WHAT NEEDS TO BE DONE »
Review the listing and copy each line that holds the word "will".

TASK MATERIAL »
Start of Block

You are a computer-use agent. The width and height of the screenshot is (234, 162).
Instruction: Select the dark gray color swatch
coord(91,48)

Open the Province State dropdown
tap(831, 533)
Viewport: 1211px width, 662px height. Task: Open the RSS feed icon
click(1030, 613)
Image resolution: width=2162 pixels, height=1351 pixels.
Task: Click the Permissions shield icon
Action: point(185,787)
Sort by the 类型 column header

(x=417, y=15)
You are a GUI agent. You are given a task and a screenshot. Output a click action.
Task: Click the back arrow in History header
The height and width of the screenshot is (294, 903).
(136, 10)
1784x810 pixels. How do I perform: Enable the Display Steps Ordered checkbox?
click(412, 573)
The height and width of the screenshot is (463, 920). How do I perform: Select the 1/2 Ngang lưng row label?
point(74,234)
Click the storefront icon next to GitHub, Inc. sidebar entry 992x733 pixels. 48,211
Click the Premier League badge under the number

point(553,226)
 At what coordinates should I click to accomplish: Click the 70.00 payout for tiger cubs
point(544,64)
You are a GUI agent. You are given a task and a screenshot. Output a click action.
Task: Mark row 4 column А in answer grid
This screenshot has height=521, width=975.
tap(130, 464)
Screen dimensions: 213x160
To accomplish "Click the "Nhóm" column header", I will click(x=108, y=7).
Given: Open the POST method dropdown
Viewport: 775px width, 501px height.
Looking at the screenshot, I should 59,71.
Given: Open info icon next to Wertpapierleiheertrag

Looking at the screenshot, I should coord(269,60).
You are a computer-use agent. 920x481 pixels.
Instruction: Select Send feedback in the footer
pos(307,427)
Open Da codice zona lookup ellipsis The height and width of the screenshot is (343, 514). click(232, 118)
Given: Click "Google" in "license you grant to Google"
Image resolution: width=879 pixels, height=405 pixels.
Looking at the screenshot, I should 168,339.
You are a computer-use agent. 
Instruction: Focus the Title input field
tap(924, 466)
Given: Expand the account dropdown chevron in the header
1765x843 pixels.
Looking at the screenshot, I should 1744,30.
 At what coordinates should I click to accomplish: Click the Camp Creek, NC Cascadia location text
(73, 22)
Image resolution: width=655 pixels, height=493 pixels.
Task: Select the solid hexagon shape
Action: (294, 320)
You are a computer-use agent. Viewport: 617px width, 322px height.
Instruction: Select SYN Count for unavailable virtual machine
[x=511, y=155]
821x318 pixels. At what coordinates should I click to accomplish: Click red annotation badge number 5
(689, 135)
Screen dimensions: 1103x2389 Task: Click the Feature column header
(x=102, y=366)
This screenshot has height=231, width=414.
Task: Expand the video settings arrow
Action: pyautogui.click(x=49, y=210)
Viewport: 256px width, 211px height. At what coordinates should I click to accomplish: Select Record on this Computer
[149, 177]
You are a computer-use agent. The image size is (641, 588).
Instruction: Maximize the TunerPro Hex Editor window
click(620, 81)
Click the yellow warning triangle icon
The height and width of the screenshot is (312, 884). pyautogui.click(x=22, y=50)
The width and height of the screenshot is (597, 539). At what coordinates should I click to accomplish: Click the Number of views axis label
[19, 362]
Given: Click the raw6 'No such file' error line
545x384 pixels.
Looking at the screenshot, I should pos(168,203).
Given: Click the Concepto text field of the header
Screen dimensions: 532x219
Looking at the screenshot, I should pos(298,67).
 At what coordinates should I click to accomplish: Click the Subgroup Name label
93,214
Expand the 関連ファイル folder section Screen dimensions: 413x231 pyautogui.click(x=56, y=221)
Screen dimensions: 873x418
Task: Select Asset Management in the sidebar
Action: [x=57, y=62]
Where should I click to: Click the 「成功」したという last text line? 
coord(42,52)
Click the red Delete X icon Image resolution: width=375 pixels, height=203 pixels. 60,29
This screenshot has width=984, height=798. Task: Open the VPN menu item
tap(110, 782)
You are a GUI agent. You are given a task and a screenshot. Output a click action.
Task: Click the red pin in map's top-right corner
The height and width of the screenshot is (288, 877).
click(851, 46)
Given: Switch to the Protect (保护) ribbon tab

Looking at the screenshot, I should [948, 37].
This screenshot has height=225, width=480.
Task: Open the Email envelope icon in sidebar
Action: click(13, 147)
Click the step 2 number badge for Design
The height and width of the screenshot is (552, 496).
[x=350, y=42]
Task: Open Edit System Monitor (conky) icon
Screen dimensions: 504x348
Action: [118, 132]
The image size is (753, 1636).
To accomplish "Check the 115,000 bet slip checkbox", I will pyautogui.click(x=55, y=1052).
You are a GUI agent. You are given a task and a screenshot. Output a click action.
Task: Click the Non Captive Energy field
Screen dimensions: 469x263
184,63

End of Block

REPLY TO THE EXERCISE »
To accomplish "Click the "Nhóm" column header", I will click(x=108, y=7).
To accomplish "Check the 115,000 bet slip checkbox", I will pyautogui.click(x=55, y=1052).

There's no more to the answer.